> _TEXTO DADO_
========================================
O Plano Director do Aeroporto, de 1980, tinha como objectivo obter uma configuração final, que correspondesse à capacidade máxima possível. Por isso, defendia a melhoria das condições operacionais e de segurança para 32 movimentos/hora, 57 posições de estacionamento para aviões e instalações para 12 milhões de passageiros/ano e 300 mil toneladas de carga/ano!

No Plano da ANA , 1986/90, foram programados um conjunto de investimentos na Portela, no valor de 6,5 milhões de contos. Na mesma data, o relatório do então director de Planeamento confirmava que "desde 1942 que se tem vindo a desenvolver o aeroporto de forma a adaptar-se ao tráfego que o tem demandado." Ou seja, o aeroporto tem estado em obras desde a sua inauguração!

O relatório também referia que estavam em curso novas áreas para construção habitacional e que as zonas de habitação clandestina proliferavam. E mencionava que no Concelho de Lisboa, dentro de 2.100 hectares, estavam localizados 4 hospitais, 12 escolas, 12 cinemas e teatros e três complexos universitários.

Sobre o futuro do aeroporto, o relatório previa a sua saturação entre os anos 2005 e 2010. Mas, curiosamente, acrescentava: "a decisão da ANA de desenvolver gradualmente as infra-estruturas da Portela até ao máximo da sua capacidade, protelando a construção do NAL (Novo Aeroporto de Lisboa), tem seguramente evitado que se tivesse criado mais um elefante branco em Portugal." Este relatório é mais um exemplo das contradições de alguns responsáveis e da sua falta de visão estratégica, para desenvolver e modernizar o Aeroporto da Portela a longo prazo.

Em 2006, em nome de mais uma reestruturação, o ex-ministro Mário Lino decidiu gastar mais 380 milhões de euros, excluindo as habituais derrapagens, afirmando que isso fazia parte de um plano para os 20 anos seguintes, ou seja, até 2026! Mas, pouco depois, teve a ousadia de afirmar que o Aeroporto da Portela estava condenado a desaparecer em 2017! Mais uma contradição e mais uma prova da sua incompetência e falta de sentido de Estado.
========================================
> _LINHAS DE DADOS_
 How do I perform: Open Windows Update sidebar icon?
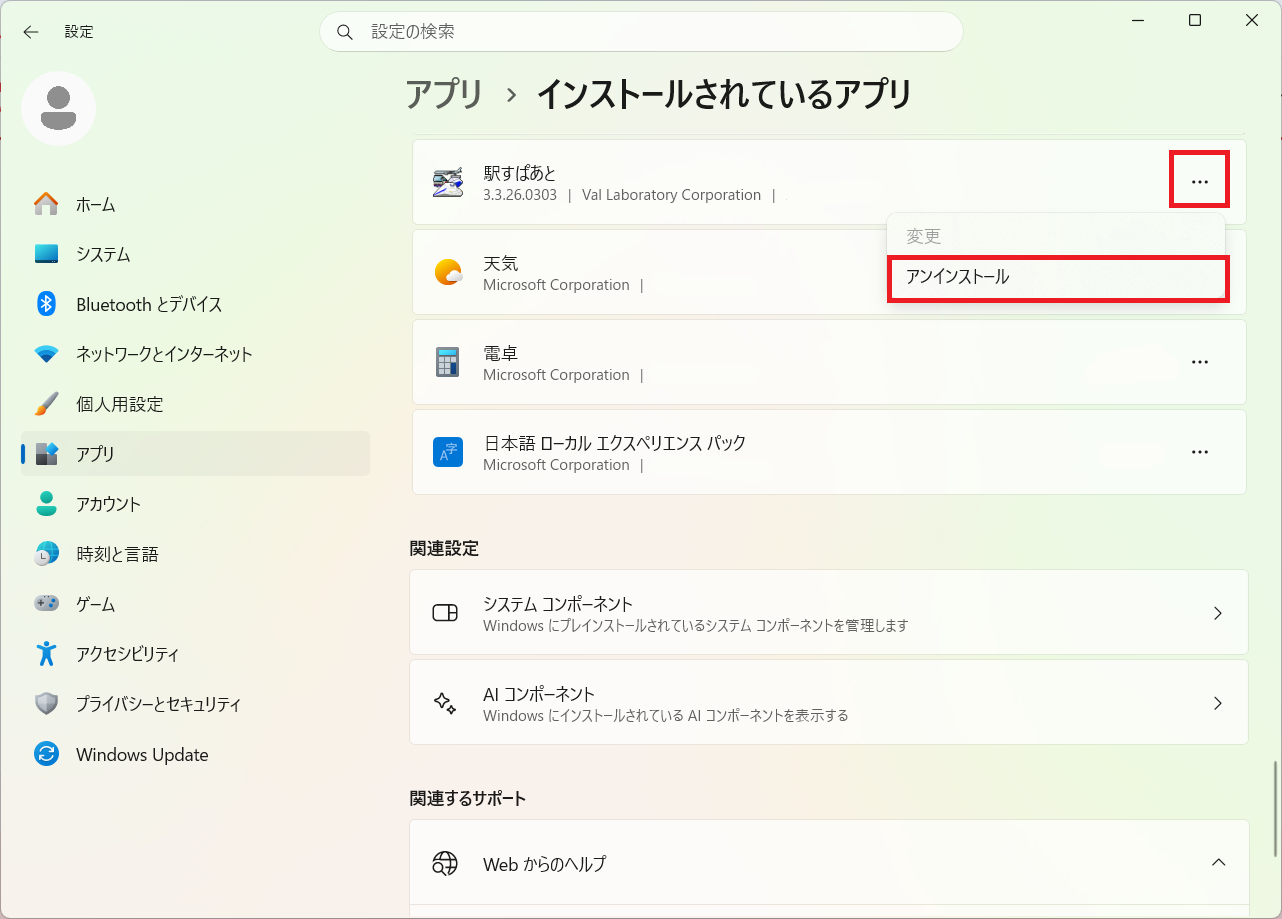click(46, 754)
========================================
> _TAREFA CURTA A_
Responda, com base no texto sobre o Aeroporto da Portela:
(i) Quantas posições de estacionamento para aviões previa o Plano Director de 1980?
(ii) Qual era o valor dos investimentos programados na Portela no Plano da ANA de 1986/90?
(iii) Entre que anos o relatório previa a saturação do aeroporto?
> _TAREFA CURTA B_
Escreva a continuação do texto sobre o Aeroporto da Portela, a começar depois da última frase.
Os dados não têm qualquer relação com o texto.

> _RESPOSTA ESCRITA A_
(i) 57 posições de estacionamento.
(ii) 6,5 milhões de contos.
(iii) Entre 2005 e 2010.

> _RESPOSTA ESCRITA B_
Esta nova remodelação permite aumentar a capacidade do aeroporto para receber 16 milhões de passageiros/ano; aumentar a capacidade de movimentos, de 36 para 42 por hora; aumentar o número de portas de embarque, de 26 para 47; aumentar o número de mangas telescópias, de 7 para 20; aumentar o número de passageiros/hora, de 3.200 para 4.320; etc.

Considerando, porém, as atrevidas afirmações do ex-ministro Mário Lino, do presidente da ANA e do actual ministro António Mendonça, sobre a curta vida da Portela, é difícil entender as razões que levam a ANA e o Governo a dar elevados incentivos financeiros e condições especiais às companhias low cost para operarem na Portela, quando deviam operar em aeroportos secundários.

UM ESCÂNDALO NACIONAL

Depois destas estranhas decisões e o permanente esbanjamento de dinheiro público, a anunciada destruição do Aeroporto da Portela, além de ser um grave erro geoestratégico, é um escândalo nacional. Lembramos, a propósito, que as centenas de hectares de terreno do aeroporto – em demanda judicial – são uma mina de ouro para a construção civil. Por alguma razão, a Alta de Lisboa está quase ao lado…

De qualquer modo, o mais grave nesta insólita situação aeroportuária, é ver governantes e responsáveis aeroportuários afirmarem, numa orquestrada campanha difamatória, que o Aeroporto da Portela está saturado de tráfego aéreo, quando sabem que estão a ultrajar a verdade e a lesar a indústria de transporte aéreo.

De facto, é inconcebível que o presidente da ANA, o director do Aeroporto, o ministro das Obras Públicas e Transportes e até o primeiro-ministro, sejam os protagonistas duma condenável campanha anti-Portela, para justificar a construção do NAL, primeiro na Ota e agora no CTA. Em qualquer país civilizado e com governantes responsáveis, esta gente já teria sido afastada das suas funções. Mas, num país à deriva, como Portugal, continuam sem punição e a fazer o que não devem.

HOTEL PARA CÃES E GATOS

Entretanto, a ANA, depois do seu presidente ter anunciado o fim da Portela, primeiro em 2017 e agora em 2021, vai construir no aeroporto um hotel de quatro estrelas, através de uma Parceria-Pública-Privada com uma rede de hotéis; um ginásio de grandes dimensões; um hotel para cães e gatos com apoio veterinário e estacionamentos cobertos para mais 500 viaturas. Ou seja, a ANA é cada vez mais uma empresa imobiliária. Por isso, as obras continuam...

Excluindo estes novos projectos, a ANA tem um total de 260 mil metros quadrados de activos imobiliários. Em 2009, o volume de negócios atingiu os 18,9 milhões de euros. No entanto, não há transportes públicos regulares e eficientes na Portela para servir os passageiros, como há noutros aeroportos. A indústria de táxis parece ter prioridade...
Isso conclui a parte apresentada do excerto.